§ **WHAT NEEDS TO BE DONE**: Look through the records below for the line with "Open the About tab". Return that line and each one after it up to and including the line with "Given: Click the words", exactly.

§ **THE DATA**:
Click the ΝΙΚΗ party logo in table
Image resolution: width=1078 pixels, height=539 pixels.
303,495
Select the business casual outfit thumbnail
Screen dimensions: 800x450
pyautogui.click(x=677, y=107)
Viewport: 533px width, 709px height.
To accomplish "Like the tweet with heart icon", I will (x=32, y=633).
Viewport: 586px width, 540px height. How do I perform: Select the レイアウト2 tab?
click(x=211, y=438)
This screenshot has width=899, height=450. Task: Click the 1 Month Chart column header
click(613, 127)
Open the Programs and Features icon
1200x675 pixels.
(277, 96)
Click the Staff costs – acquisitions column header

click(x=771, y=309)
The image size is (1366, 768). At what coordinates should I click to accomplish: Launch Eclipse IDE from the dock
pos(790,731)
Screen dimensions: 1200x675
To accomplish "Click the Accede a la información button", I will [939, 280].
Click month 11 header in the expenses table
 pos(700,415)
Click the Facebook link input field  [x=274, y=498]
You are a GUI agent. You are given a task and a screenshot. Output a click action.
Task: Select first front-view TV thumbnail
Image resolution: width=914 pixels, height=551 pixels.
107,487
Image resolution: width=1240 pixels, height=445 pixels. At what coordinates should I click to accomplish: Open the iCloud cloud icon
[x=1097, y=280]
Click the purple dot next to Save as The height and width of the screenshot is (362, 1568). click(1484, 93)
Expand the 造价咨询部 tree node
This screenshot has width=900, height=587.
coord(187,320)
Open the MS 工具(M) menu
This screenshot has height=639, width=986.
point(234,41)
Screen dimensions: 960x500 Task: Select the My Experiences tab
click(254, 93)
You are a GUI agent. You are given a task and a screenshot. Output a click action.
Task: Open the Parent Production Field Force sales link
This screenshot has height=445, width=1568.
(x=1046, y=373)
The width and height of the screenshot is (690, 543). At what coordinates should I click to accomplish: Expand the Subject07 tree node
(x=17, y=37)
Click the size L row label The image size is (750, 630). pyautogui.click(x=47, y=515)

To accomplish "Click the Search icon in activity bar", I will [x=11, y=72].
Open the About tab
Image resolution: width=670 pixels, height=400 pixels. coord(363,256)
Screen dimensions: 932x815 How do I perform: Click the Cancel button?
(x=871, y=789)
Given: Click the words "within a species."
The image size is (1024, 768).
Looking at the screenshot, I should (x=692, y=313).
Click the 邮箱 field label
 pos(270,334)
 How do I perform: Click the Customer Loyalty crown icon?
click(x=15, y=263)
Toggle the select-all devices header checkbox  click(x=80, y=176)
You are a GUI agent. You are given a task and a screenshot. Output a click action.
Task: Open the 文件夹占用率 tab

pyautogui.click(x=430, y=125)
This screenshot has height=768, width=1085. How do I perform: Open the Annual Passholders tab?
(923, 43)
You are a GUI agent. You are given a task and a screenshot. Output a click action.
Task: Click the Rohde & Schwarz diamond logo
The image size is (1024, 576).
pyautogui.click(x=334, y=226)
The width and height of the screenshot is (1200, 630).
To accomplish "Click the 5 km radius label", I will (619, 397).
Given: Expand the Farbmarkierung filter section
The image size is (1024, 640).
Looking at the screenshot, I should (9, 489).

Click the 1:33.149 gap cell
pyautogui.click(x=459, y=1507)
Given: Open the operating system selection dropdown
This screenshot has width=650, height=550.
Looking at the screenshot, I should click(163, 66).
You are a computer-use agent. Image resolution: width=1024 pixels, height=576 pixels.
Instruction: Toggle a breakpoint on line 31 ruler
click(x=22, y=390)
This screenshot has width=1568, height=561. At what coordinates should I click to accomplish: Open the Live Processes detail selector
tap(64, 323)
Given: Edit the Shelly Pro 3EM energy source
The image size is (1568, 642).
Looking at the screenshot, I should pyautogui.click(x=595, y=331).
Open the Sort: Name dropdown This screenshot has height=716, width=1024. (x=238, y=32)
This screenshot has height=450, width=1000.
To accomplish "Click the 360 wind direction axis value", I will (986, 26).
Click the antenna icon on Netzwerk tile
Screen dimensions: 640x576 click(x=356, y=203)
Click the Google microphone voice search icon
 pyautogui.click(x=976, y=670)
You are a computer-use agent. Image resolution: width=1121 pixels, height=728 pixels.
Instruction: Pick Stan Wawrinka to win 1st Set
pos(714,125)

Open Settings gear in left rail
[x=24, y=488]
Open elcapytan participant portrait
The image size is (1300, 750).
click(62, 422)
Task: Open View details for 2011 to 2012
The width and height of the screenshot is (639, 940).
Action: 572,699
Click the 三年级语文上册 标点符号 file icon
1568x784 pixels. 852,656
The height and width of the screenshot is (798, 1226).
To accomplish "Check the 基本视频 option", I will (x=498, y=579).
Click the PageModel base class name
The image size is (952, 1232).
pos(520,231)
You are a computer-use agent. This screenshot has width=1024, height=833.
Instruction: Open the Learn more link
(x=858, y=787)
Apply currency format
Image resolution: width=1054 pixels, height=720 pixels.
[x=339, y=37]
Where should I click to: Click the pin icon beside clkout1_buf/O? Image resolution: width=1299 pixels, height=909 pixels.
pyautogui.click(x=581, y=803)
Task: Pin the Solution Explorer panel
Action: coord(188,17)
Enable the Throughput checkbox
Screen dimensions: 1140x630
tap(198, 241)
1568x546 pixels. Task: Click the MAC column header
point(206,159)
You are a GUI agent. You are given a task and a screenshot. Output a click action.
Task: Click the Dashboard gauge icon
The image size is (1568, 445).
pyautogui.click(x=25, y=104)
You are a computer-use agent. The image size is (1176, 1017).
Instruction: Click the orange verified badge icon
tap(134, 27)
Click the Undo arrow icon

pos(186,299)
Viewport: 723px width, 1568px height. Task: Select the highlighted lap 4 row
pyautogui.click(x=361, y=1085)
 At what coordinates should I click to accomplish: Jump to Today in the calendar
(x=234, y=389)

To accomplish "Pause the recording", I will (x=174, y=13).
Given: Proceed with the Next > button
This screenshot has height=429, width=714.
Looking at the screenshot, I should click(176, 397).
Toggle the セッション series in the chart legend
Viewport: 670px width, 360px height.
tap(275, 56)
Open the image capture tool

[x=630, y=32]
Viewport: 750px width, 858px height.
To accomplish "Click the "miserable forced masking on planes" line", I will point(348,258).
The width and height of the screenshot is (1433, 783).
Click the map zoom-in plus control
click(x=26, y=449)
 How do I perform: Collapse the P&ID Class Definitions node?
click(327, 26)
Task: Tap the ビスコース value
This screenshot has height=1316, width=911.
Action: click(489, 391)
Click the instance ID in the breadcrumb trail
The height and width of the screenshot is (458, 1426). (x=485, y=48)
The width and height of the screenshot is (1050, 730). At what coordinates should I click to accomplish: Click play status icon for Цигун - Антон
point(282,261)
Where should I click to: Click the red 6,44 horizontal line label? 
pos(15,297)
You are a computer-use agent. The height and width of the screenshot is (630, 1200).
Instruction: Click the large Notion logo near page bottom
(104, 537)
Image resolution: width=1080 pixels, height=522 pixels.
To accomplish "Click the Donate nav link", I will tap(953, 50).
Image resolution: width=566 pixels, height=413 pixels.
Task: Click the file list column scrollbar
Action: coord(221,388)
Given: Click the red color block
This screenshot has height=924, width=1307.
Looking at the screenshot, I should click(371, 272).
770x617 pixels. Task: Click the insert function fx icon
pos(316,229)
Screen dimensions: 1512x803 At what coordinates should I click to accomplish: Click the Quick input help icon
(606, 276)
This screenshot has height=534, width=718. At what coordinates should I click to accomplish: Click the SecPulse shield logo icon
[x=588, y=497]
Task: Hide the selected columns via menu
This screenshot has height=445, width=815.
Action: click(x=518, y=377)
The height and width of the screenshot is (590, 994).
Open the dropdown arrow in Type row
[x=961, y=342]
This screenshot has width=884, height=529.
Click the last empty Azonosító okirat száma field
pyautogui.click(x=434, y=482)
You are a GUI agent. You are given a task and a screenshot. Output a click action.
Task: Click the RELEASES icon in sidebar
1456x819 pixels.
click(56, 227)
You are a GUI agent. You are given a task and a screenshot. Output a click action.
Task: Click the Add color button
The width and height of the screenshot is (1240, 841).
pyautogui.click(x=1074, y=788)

§ **RESULT OF THE TASK**:
Open the About tab
Image resolution: width=670 pixels, height=400 pixels. coord(363,256)
Screen dimensions: 932x815 How do I perform: Click the Cancel button?
(x=871, y=789)
Given: Click the words "within a species."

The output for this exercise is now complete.